EXERCISE DESCRIPTION
Each image should be skipped while the records are restated word for word.

AVAILABLE RECORDS
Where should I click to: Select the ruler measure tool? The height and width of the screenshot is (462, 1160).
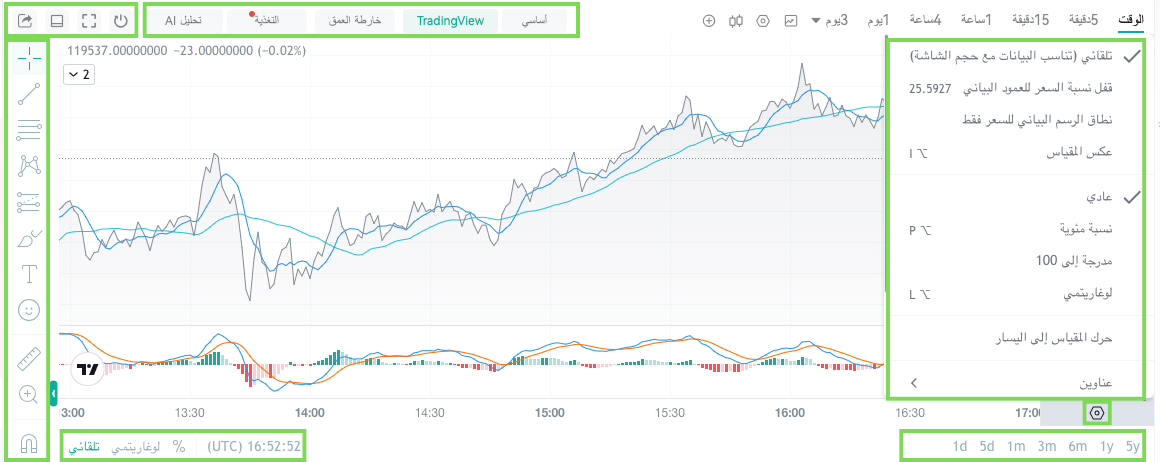28,358
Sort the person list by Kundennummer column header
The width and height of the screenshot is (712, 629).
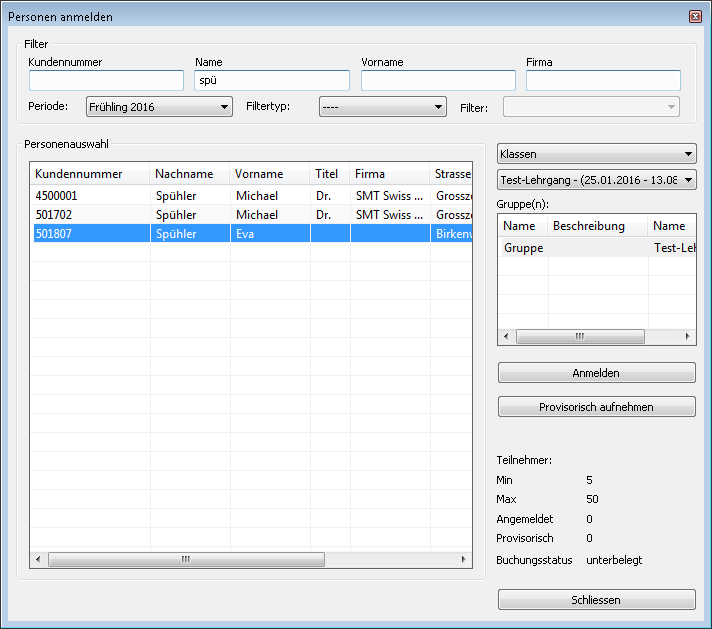[x=89, y=174]
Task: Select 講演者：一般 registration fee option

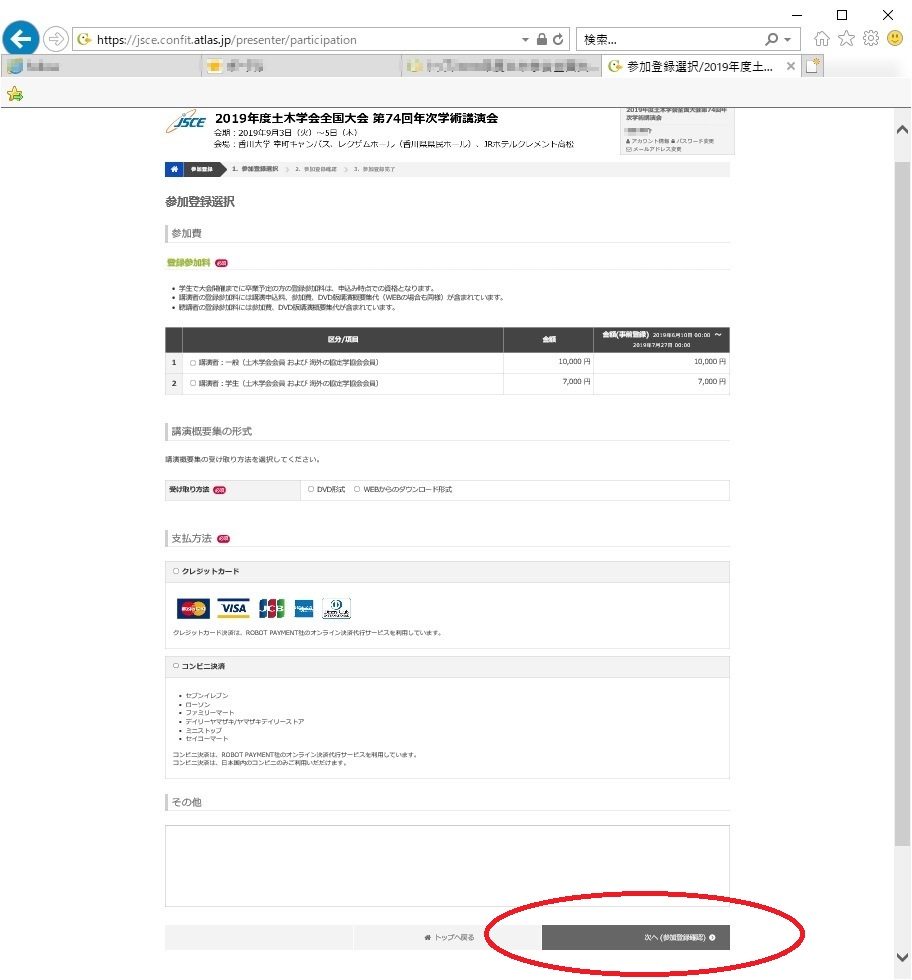Action: 193,362
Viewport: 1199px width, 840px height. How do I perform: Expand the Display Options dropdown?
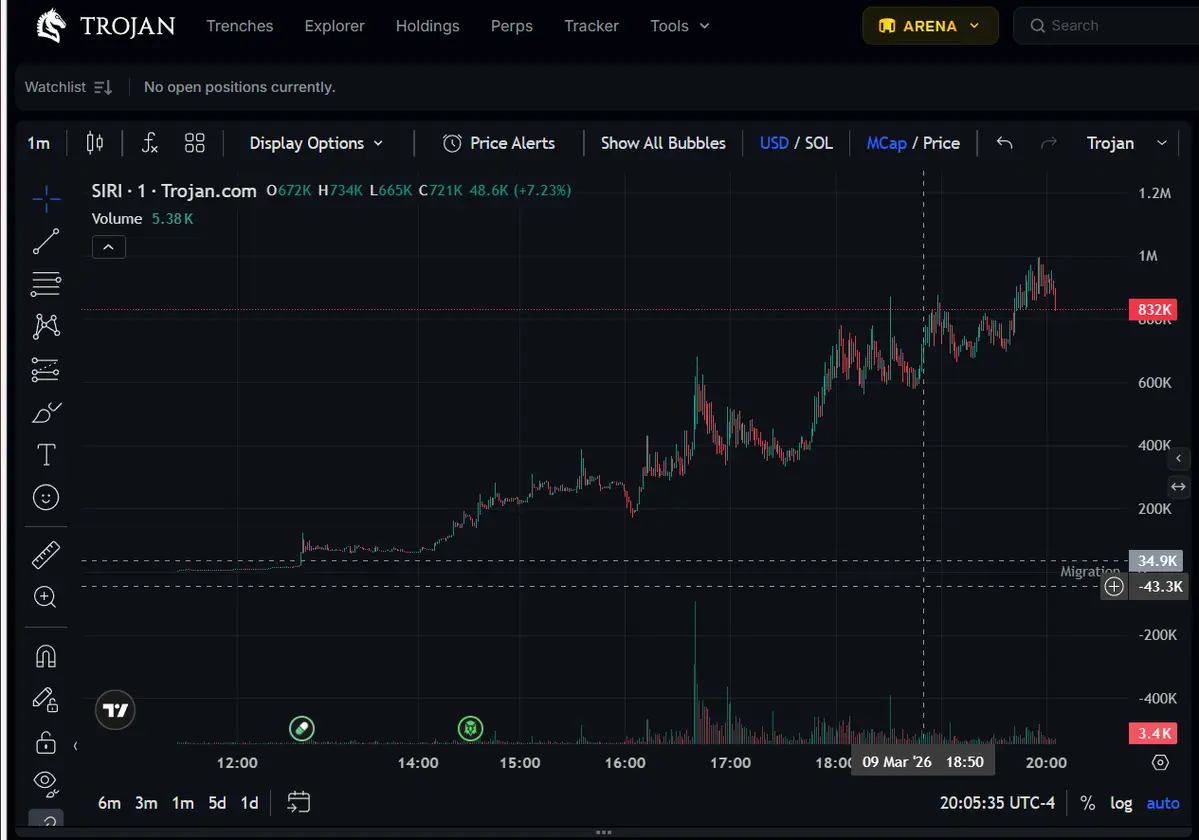[316, 143]
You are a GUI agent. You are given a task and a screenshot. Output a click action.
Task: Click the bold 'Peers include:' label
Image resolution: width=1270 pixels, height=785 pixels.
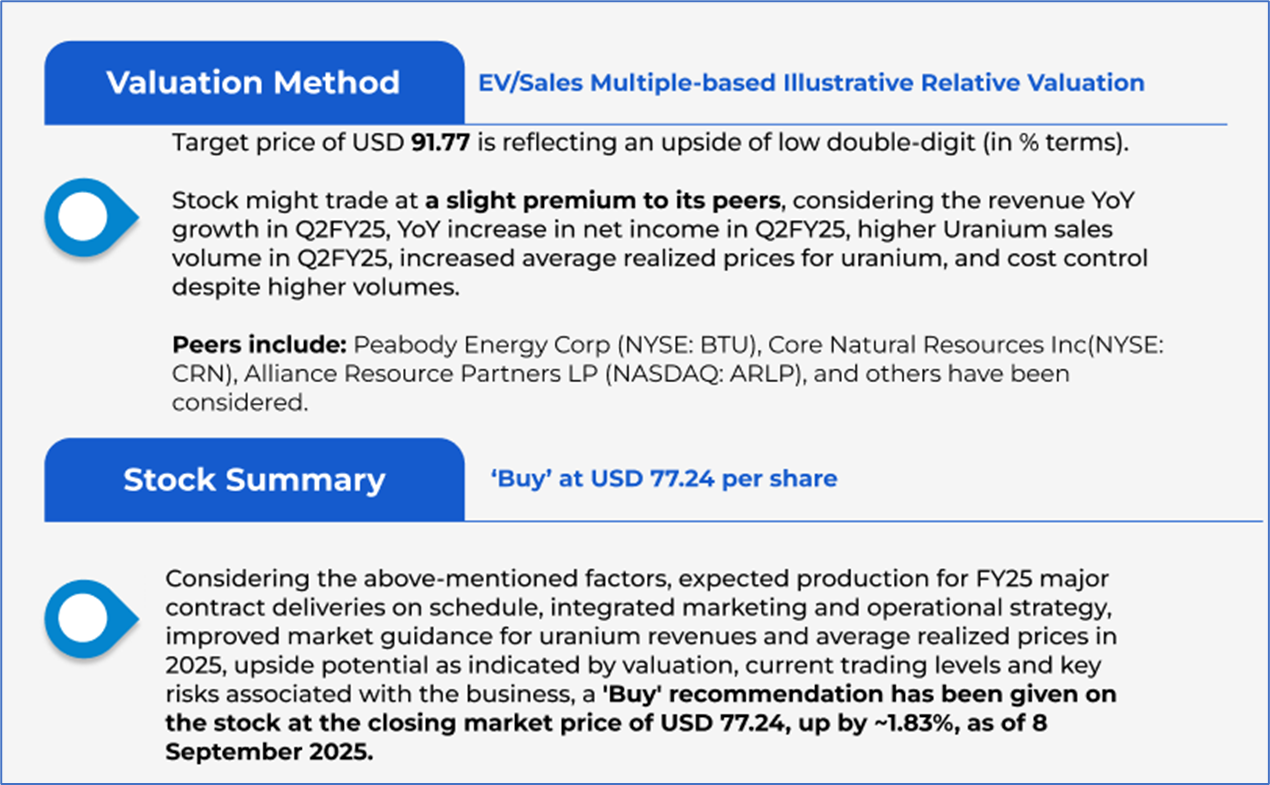(259, 346)
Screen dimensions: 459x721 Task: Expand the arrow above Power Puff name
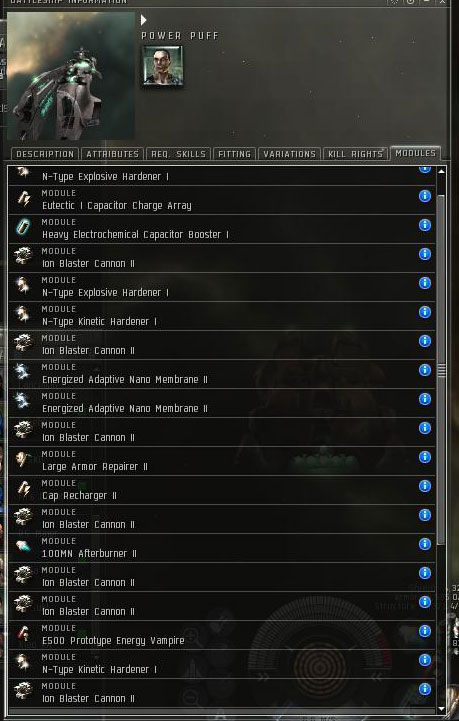[x=143, y=20]
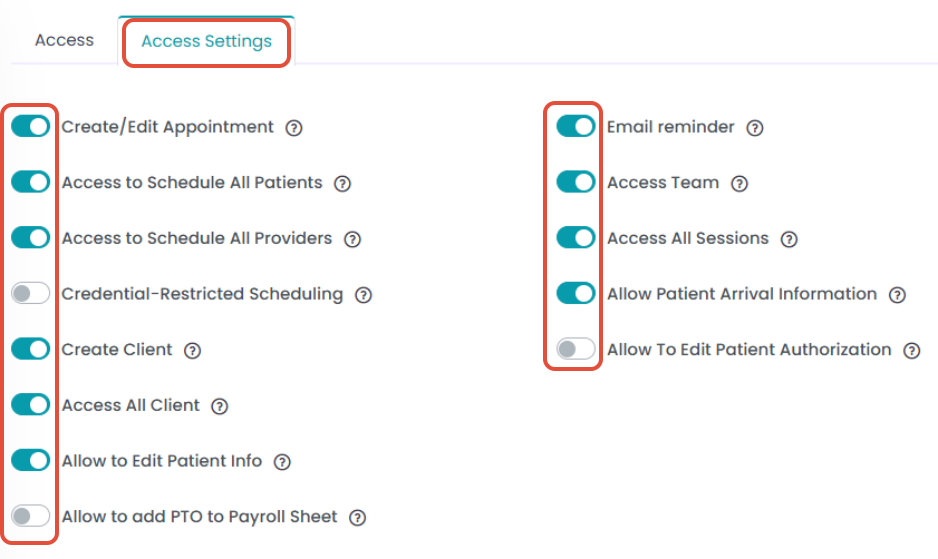The width and height of the screenshot is (938, 559).
Task: Toggle off Access to Schedule All Providers
Action: [31, 238]
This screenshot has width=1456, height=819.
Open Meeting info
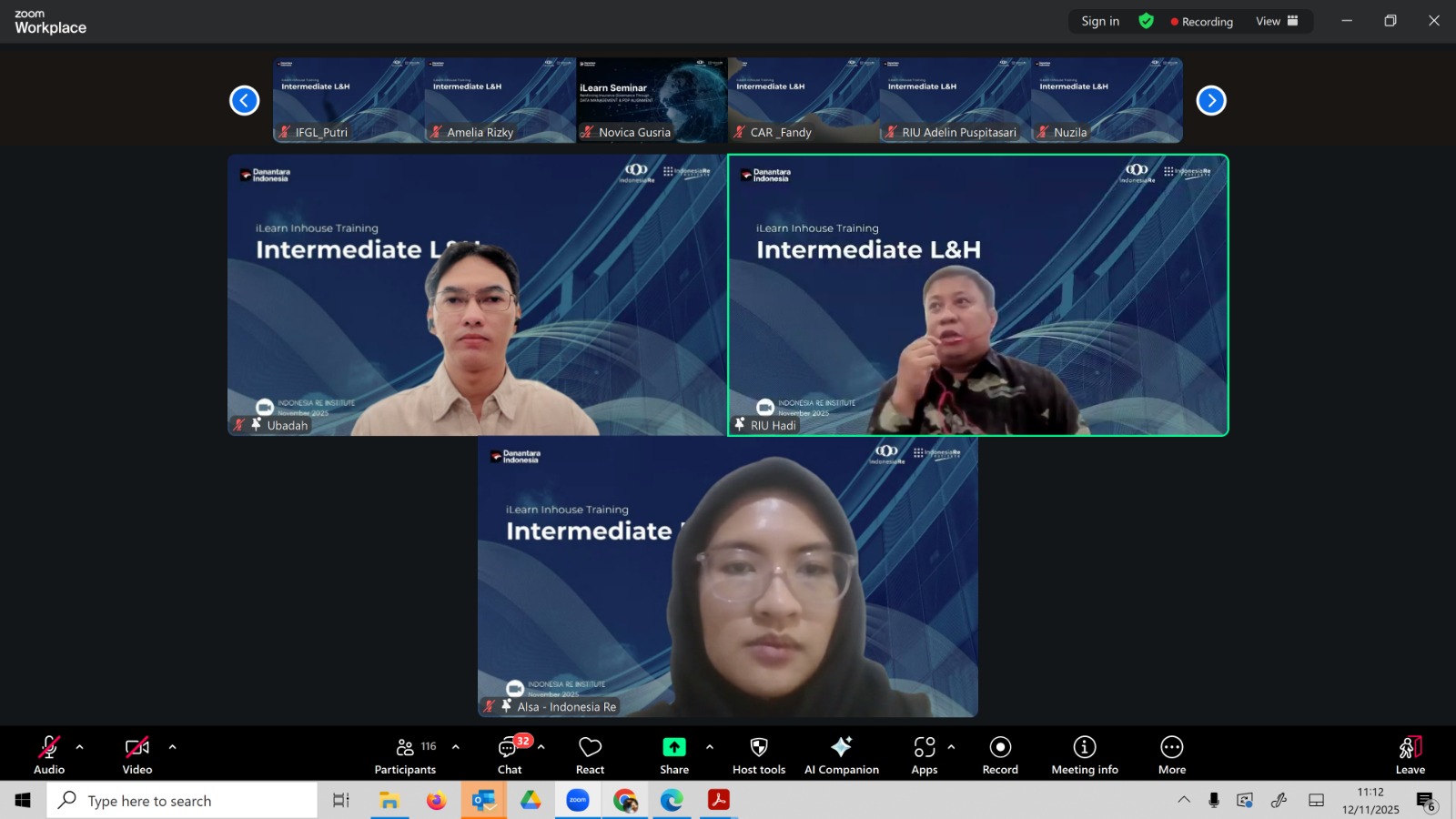pyautogui.click(x=1084, y=754)
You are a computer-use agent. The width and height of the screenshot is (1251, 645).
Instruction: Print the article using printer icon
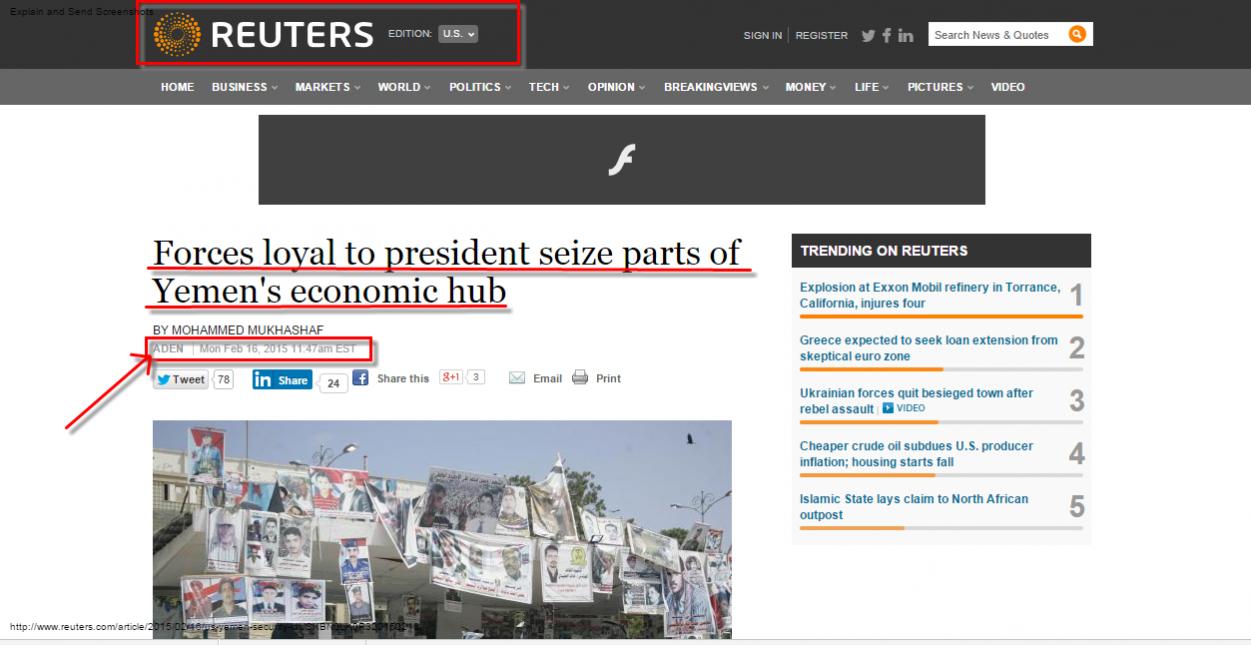pyautogui.click(x=596, y=378)
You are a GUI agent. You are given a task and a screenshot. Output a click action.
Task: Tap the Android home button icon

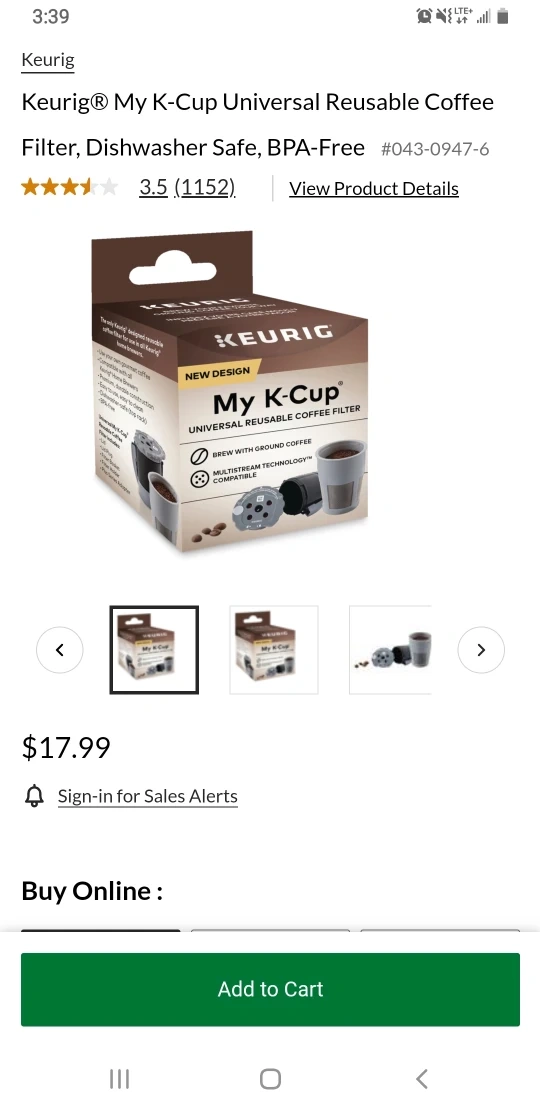[x=270, y=1079]
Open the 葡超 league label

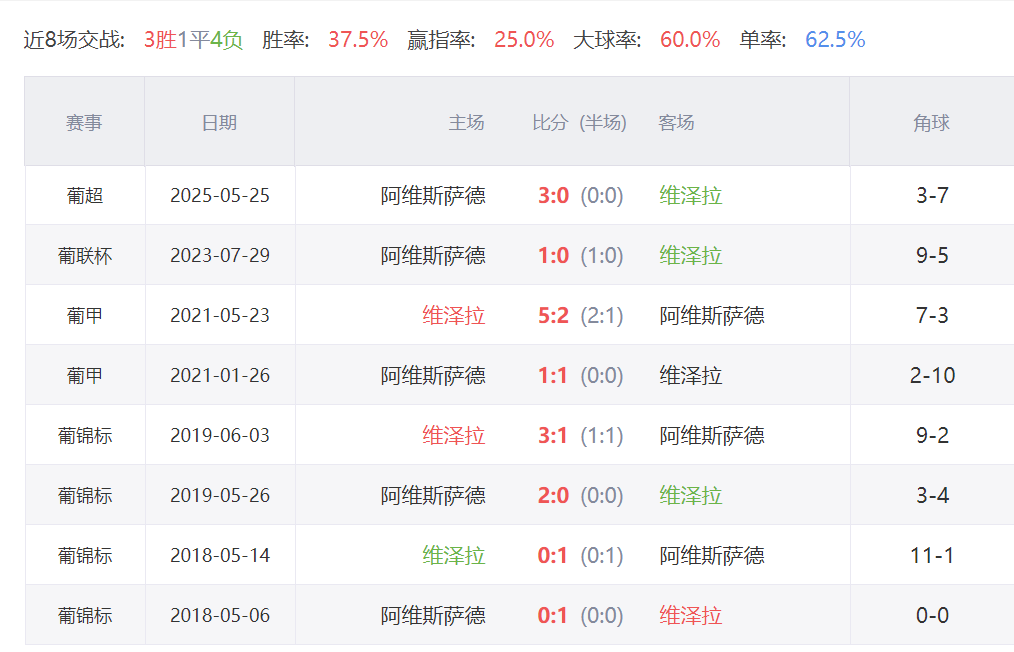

TASK OUTPUT
Where should I click to: Select the ruler measure tool? The height and width of the screenshot is (462, 1160).
28,358
Sort the person list by Kundennummer column header
The width and height of the screenshot is (712, 629).
[x=89, y=174]
Task: Select 講演者：一般 registration fee option

Action: 193,362
Viewport: 1199px width, 840px height. How do I perform: Expand the Display Options dropdown?
[316, 143]
You are a GUI agent. You are given a task and a screenshot. Output a click action.
Task: Click the bold 'Peers include:' label
Image resolution: width=1270 pixels, height=785 pixels.
(259, 346)
Screen dimensions: 459x721 Task: Expand the arrow above Power Puff name
[x=143, y=20]
The width and height of the screenshot is (938, 559).
Task: Toggle off Access to Schedule All Providers
Action: [31, 238]
This screenshot has width=1456, height=819.
Open Meeting info
pyautogui.click(x=1084, y=754)
You are a computer-use agent. The width and height of the screenshot is (1251, 645).
Instruction: Print the article using printer icon
pyautogui.click(x=596, y=378)
You are a GUI agent. You are given a task and a screenshot. Output a click action.
Task: Tap the Android home button icon

[x=270, y=1079]
Open the 葡超 league label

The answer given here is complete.